• **HOW TO COMPLETE THIS TASK**: Copy each line below in which the word "Viewport" occurs.

• **MATERIAL PROVIDED**:
--

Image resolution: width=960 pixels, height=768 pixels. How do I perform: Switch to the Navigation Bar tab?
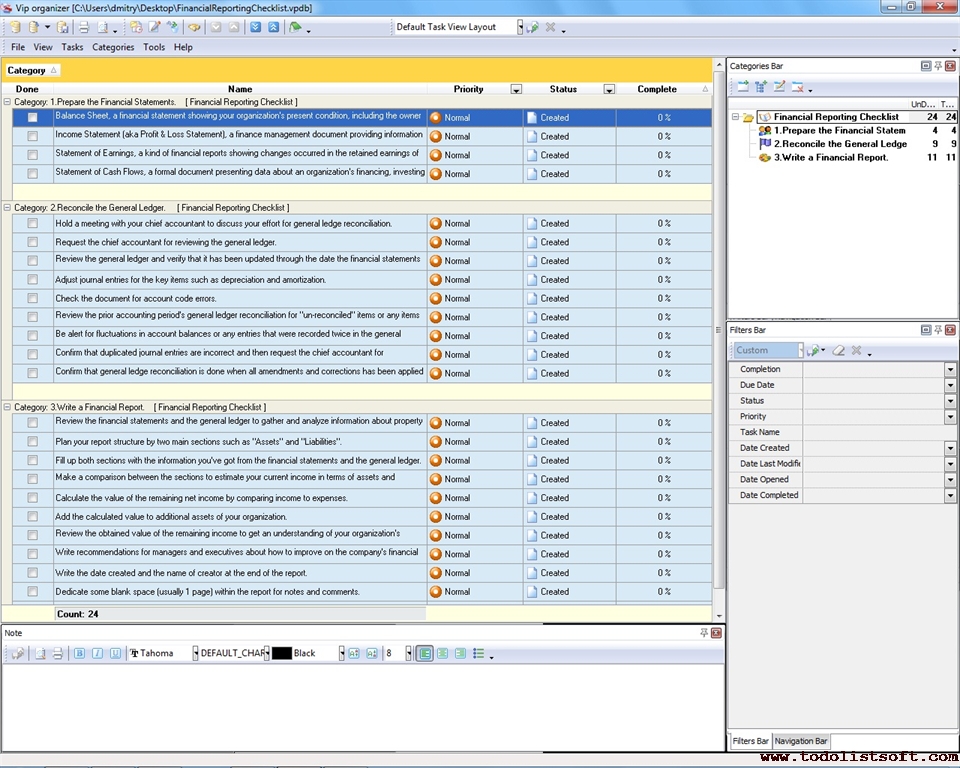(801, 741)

--

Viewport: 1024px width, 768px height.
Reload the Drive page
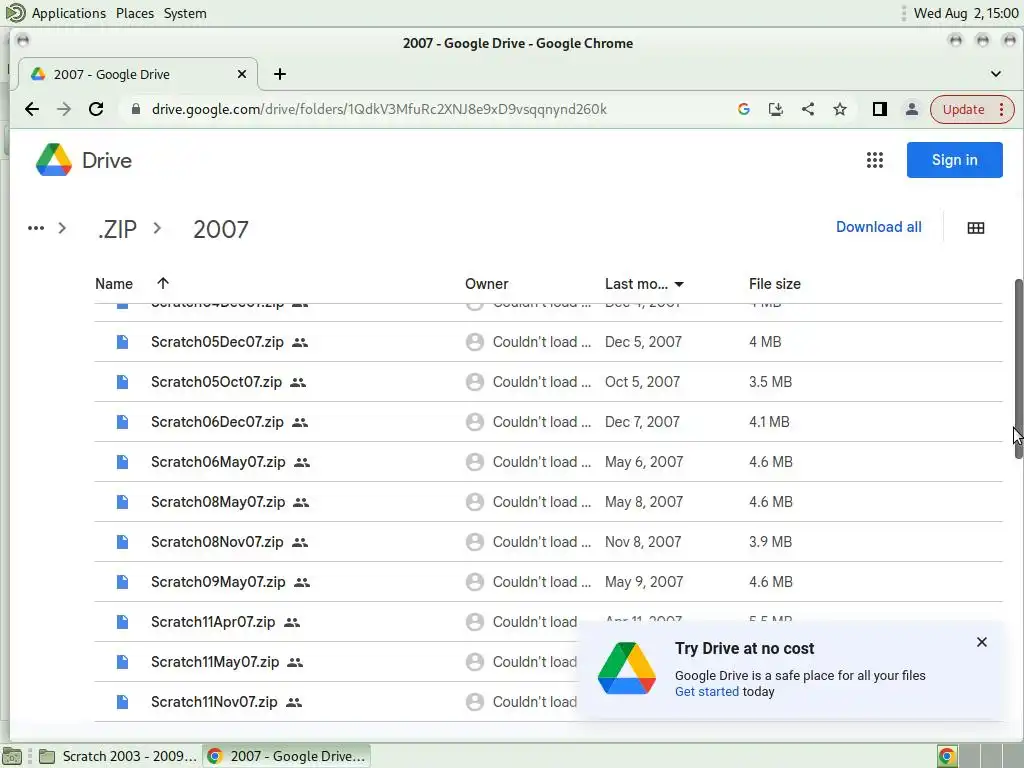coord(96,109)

--

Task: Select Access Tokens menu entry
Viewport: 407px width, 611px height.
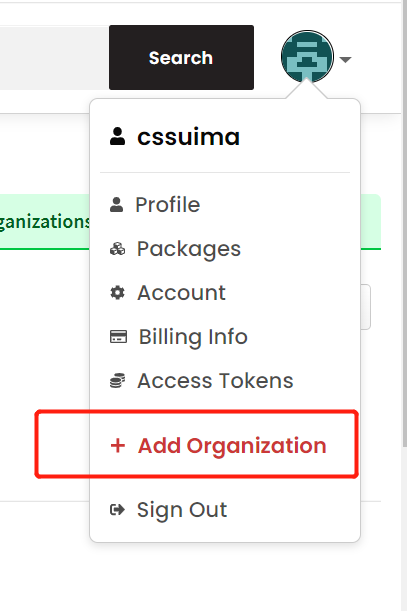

--

• **OUTPUT OF THE EXERCISE**:
Viewport: 1024px width, 768px height.
Viewport: 407px width, 611px height.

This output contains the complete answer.